TASK TO CARRY OUT:
Set down the listing again, word for word.

SUPPLIED MATERIAL:
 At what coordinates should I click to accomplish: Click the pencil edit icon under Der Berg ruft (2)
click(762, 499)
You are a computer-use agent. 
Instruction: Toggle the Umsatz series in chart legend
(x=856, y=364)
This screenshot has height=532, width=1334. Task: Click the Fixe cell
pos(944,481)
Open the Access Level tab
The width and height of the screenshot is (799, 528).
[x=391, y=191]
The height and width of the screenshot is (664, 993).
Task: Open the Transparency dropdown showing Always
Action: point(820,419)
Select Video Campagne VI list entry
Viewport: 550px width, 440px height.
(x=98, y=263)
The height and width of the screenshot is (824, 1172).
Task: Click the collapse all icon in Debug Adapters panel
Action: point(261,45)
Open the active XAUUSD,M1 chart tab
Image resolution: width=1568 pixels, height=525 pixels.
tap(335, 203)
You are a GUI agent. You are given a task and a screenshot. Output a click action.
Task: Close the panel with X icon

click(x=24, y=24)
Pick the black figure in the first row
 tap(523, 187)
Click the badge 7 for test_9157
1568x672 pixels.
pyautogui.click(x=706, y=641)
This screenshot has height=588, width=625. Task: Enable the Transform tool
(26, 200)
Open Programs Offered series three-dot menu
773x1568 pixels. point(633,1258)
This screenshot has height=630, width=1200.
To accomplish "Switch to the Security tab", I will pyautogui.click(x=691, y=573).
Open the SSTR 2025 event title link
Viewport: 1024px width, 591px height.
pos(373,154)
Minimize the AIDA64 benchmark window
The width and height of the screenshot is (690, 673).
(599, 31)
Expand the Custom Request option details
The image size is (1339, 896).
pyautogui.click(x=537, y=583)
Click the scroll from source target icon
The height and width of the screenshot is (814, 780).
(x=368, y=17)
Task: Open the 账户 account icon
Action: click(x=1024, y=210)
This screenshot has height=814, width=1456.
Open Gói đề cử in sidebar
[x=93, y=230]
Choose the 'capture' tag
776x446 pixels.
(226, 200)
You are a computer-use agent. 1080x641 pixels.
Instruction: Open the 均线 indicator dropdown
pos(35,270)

EXERCISE SOLUTION:
 At what coordinates should I click to accomplish: Click the pencil edit icon under Der Berg ruft (2)
click(762, 499)
You are a computer-use agent. 
Instruction: Toggle the Umsatz series in chart legend
(x=856, y=364)
This screenshot has height=532, width=1334. Task: Click the Fixe cell
pos(944,481)
Open the Access Level tab
The width and height of the screenshot is (799, 528).
[x=391, y=191]
The height and width of the screenshot is (664, 993).
Task: Open the Transparency dropdown showing Always
Action: point(820,419)
Select Video Campagne VI list entry
Viewport: 550px width, 440px height.
(x=98, y=263)
The height and width of the screenshot is (824, 1172).
Task: Click the collapse all icon in Debug Adapters panel
Action: point(261,45)
Open the active XAUUSD,M1 chart tab
Image resolution: width=1568 pixels, height=525 pixels.
tap(335, 203)
You are a GUI agent. You are given a task and a screenshot. Output a click action.
Task: Close the panel with X icon

click(x=24, y=24)
Pick the black figure in the first row
 tap(523, 187)
Click the badge 7 for test_9157
1568x672 pixels.
pyautogui.click(x=706, y=641)
This screenshot has height=588, width=625. Task: Enable the Transform tool
(26, 200)
Open Programs Offered series three-dot menu
773x1568 pixels. point(633,1258)
This screenshot has height=630, width=1200.
To accomplish "Switch to the Security tab", I will pyautogui.click(x=691, y=573).
Open the SSTR 2025 event title link
Viewport: 1024px width, 591px height.
pos(373,154)
Minimize the AIDA64 benchmark window
The width and height of the screenshot is (690, 673).
(599, 31)
Expand the Custom Request option details
The image size is (1339, 896).
pyautogui.click(x=537, y=583)
Click the scroll from source target icon
The height and width of the screenshot is (814, 780).
(x=368, y=17)
Task: Open the 账户 account icon
Action: click(x=1024, y=210)
This screenshot has height=814, width=1456.
Open Gói đề cử in sidebar
[x=93, y=230]
Choose the 'capture' tag
776x446 pixels.
(226, 200)
You are a computer-use agent. 1080x641 pixels.
Instruction: Open the 均线 indicator dropdown
pos(35,270)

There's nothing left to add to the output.